Shoulder, elbow, and wrist pain appeared to stem from the repetitive motion required to keep the fly active to mimic a live insect. A number of causes seemed to contribute to leg and back pain, including prolonged standing on rocky, uneven surfaces and overloaded or unevenly loaded fishing vests. Berend believes that improper casting technique, along with properties of the rod itself, might contribute to shoulder pain. He noted that he's planning to do a biomechanical study to better understand the demands of casting and to devise strategies to reduce pain and improve physical performance.

Berend, himself an avid fly fisherman, advises participants to take the same basic injury precautions as for other sports: stay in good general shape, focus on proper technique, and use the right equipment.

HCM Findings Can Surface in Adults
Patients were once thought to be safe from hypertrophic cardiomyopathy (HCM) if heart size was normal upon reaching adulthood. However, new findings reported in the August issue of the Journal of the American College of Cardiology (JACC) confirm that heart enlargement associated with HCM can appear even in middle age.

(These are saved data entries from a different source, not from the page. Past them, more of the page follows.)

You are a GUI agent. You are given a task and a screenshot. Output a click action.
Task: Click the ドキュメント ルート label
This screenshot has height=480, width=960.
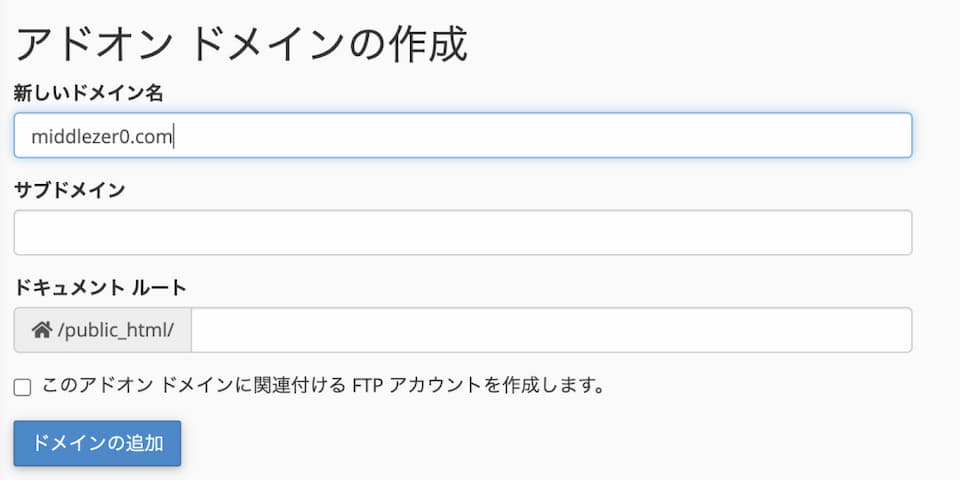[100, 288]
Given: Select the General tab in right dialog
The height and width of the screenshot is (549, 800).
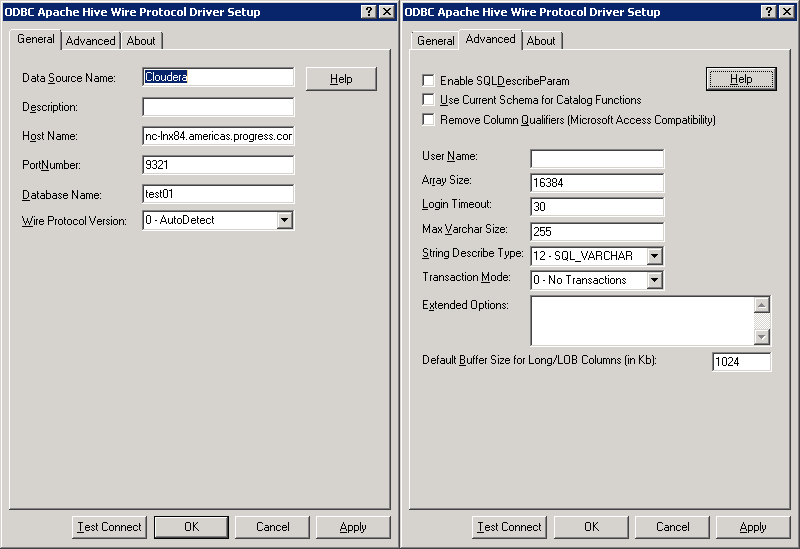Looking at the screenshot, I should coord(435,41).
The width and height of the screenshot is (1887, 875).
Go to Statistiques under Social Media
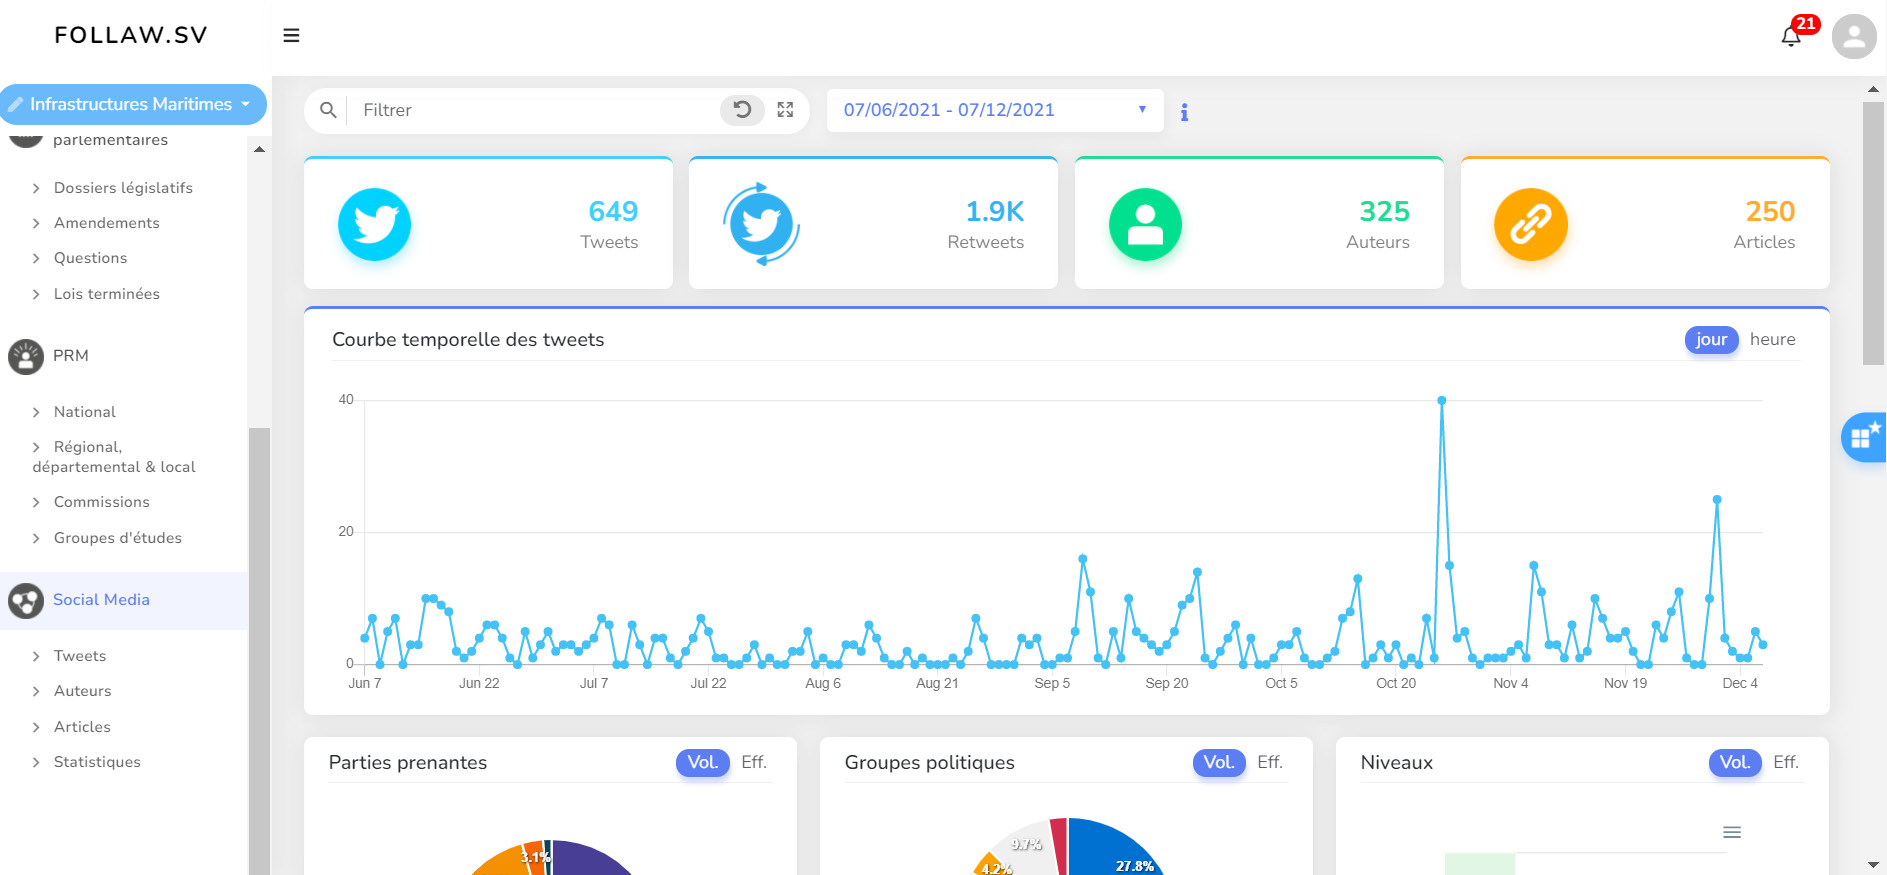tap(97, 762)
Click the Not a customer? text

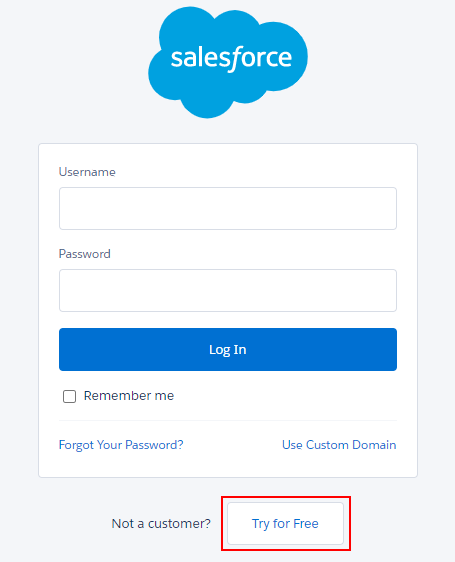(161, 524)
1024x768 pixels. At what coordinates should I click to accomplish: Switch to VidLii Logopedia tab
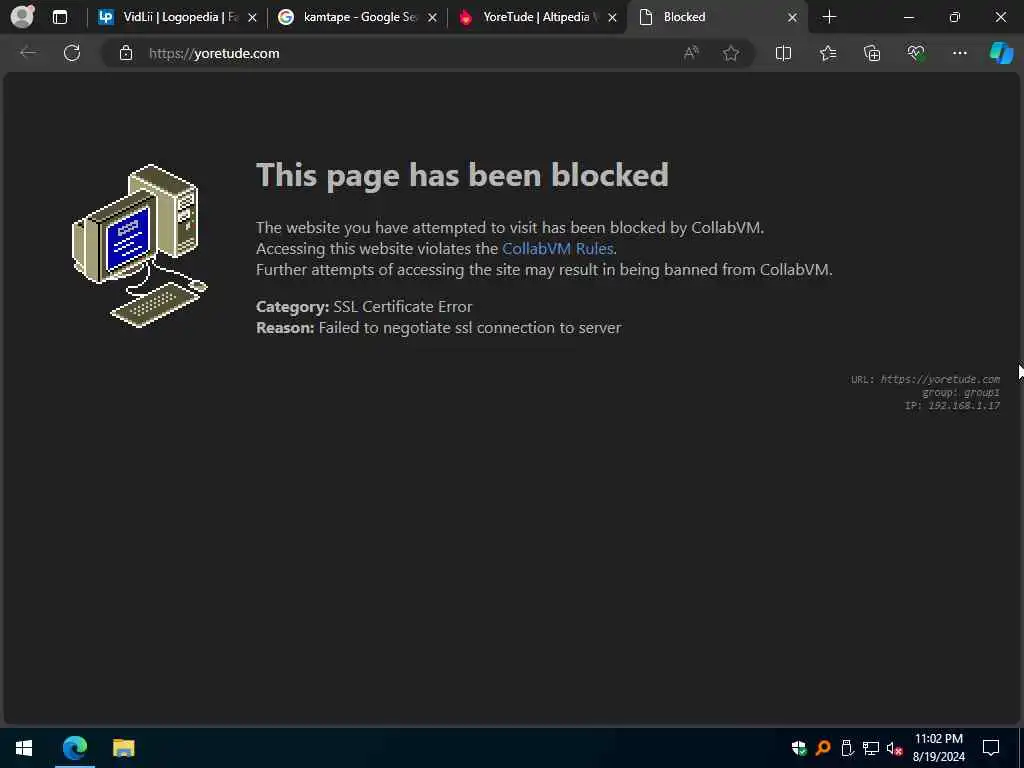[x=177, y=17]
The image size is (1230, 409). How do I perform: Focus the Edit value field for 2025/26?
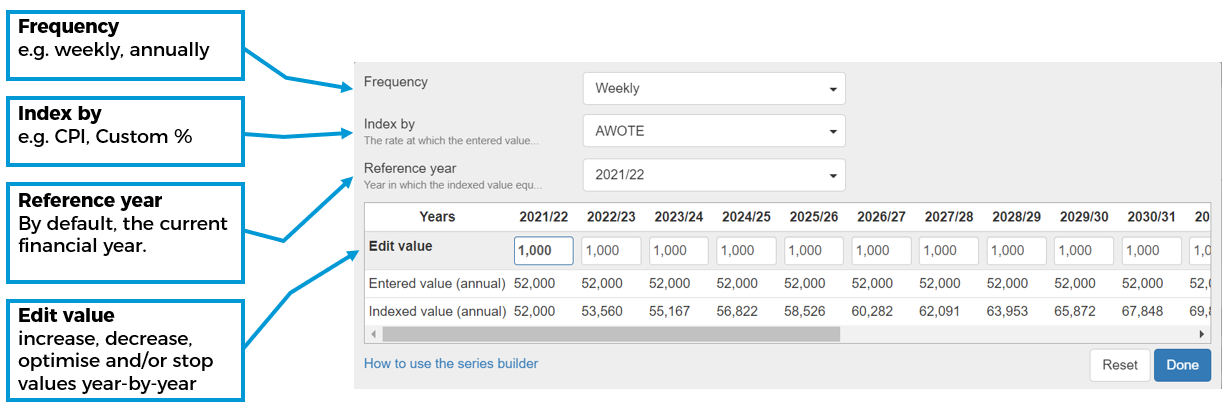pyautogui.click(x=813, y=250)
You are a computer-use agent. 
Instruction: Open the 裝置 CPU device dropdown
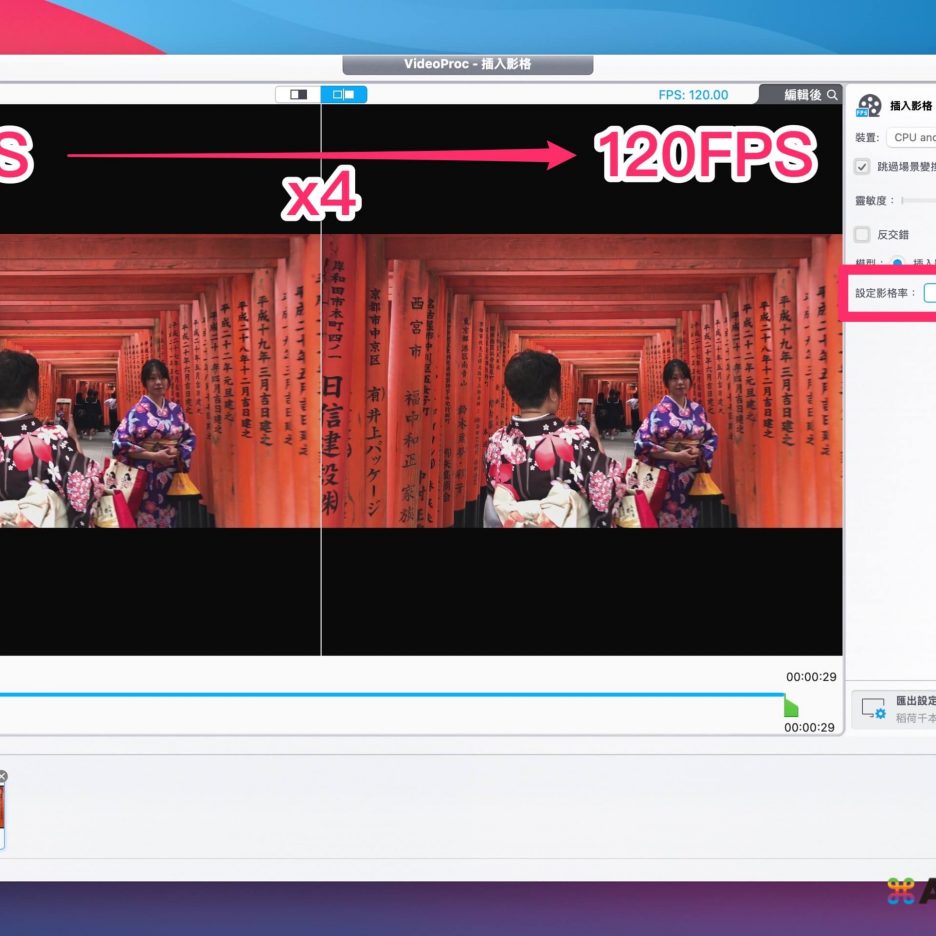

Barry J. Maron, MD, director of the HCM clinic at the Minneapolis Heart Institute Foundation, and colleagues studied 119 relatives of people who had HCM. Of this group, 12 were adults who had cardiomyopathy-causing mutations in the cardiac myosin-binding protein C gene but no sign of cardiomyopathy. Researchers used echocardiography to assess changes in 5 of the patients' hearts over 4 to 6 years and found that 3 developed enlarged hearts in midlife.

Michael Sole, MD, a cardiologist at Toronto General Hospital, who commented on the study in a press release from the American College of Cardiology, noted that the new findings may influence the diagnosis given to adults who exhibit late-developing cardiac hypertrophy. He said this group is often classified as having acquired hypertrophy from unstable hypertension or other forms of heart disease.

Genetic mutations responsible for HCM are more common than previously suspected, according to a study by German researchers that appeared in the same issue of JACC. Their study of 110 unrelated, consecutive patients with HCM identified 13 mutations of the cardiac myosin-binding protein C gene, 11 of them for the first time.